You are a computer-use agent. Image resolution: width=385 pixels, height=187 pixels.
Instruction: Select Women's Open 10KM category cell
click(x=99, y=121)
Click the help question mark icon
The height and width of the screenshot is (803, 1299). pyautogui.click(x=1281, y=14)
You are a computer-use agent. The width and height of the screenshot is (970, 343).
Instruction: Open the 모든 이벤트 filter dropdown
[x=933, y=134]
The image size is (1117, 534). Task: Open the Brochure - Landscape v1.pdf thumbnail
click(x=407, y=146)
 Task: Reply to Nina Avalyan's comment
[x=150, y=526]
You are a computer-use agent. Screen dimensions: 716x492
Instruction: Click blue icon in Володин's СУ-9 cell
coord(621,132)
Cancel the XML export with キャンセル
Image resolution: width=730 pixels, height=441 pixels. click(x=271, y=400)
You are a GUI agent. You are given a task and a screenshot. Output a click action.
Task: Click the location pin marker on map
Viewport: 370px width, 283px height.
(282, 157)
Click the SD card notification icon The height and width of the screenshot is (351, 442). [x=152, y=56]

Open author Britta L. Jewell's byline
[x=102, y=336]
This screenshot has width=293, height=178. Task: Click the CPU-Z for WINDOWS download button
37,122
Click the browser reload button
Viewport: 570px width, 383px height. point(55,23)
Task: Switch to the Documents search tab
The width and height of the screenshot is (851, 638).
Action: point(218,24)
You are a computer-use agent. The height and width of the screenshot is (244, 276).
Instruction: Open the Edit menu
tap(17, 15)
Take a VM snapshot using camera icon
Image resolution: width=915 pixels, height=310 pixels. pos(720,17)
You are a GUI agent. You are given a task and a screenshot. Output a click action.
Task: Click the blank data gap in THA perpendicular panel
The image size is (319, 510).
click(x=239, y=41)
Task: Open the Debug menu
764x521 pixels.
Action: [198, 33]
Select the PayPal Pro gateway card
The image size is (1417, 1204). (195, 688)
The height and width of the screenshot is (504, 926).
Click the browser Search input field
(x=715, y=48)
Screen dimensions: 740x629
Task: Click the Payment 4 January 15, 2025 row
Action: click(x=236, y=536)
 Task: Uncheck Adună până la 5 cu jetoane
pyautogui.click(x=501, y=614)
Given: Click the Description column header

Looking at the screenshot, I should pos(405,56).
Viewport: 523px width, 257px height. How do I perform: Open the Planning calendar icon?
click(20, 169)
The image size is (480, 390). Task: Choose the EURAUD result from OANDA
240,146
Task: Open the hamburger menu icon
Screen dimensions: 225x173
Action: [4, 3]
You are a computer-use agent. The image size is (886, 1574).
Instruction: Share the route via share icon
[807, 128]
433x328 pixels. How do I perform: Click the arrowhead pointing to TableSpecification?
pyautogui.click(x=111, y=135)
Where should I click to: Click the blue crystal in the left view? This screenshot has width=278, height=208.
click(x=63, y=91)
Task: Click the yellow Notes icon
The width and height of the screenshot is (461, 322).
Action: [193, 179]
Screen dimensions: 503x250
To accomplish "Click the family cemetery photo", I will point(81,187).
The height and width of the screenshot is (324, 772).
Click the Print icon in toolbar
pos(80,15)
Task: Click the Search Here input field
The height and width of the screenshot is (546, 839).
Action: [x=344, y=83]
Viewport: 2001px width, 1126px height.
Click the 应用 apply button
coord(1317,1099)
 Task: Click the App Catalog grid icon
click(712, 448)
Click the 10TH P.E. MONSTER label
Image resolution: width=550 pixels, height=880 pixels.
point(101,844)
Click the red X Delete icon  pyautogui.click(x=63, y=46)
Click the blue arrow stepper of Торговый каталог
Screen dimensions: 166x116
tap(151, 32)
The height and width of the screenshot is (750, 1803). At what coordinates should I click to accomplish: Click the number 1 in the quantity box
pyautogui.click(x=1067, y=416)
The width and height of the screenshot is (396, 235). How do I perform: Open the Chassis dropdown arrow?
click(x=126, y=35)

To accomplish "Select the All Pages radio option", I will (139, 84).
##########
- _What the exercise asks_: Above are the records; copy exactly the lines from the line with "Task: Click the yellow Notes icon" through the line with "Viewport: 2001px width, 1126px height.", both included.

- _Completed exercise_:
Task: Click the yellow Notes icon
The width and height of the screenshot is (461, 322).
Action: [193, 179]
Screen dimensions: 503x250
To accomplish "Click the family cemetery photo", I will point(81,187).
The height and width of the screenshot is (324, 772).
Click the Print icon in toolbar
pos(80,15)
Task: Click the Search Here input field
The height and width of the screenshot is (546, 839).
Action: [x=344, y=83]
Viewport: 2001px width, 1126px height.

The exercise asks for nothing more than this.